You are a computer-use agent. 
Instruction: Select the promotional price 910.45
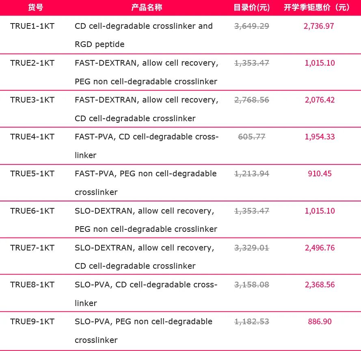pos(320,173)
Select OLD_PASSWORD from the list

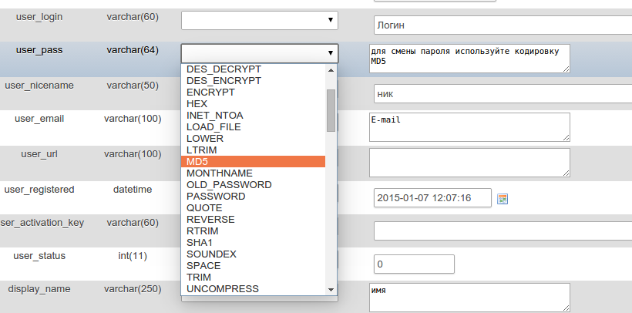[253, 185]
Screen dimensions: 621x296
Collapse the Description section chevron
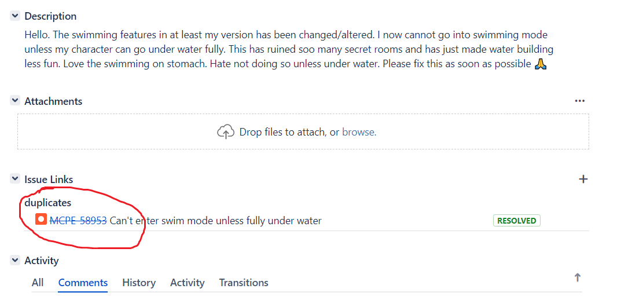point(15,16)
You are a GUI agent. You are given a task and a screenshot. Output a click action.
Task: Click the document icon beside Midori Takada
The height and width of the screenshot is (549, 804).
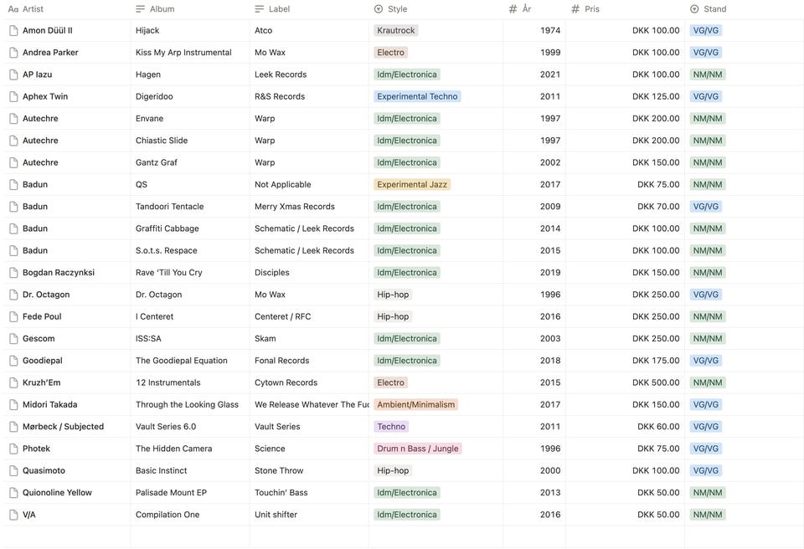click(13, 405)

[The task]
Can you render every line of the rows above as a Markdown table with the columns "No." and "Row text", numbering each line and skipping blank ones? Leave the pictures out of the table.

[Exercise output]
| No. | Row text |
|---|---|
| 1 | You are a computer-use agent.  |
| 2 | Instruction: Select the promotional price 910.45 |
| 3 | pos(320,173) |
| 4 | Select OLD_PASSWORD from the list |
| 5 | [253, 185] |
| 6 | Screen dimensions: 621x296 |
| 7 | Collapse the Description section chevron |
| 8 | point(15,16) |
| 9 | You are a GUI agent. You are given a task and a screenshot. Output a click action. |
| 10 | Task: Click the document icon beside Midori Takada |
| 11 | The height and width of the screenshot is (549, 804). |
| 12 | click(13, 405) |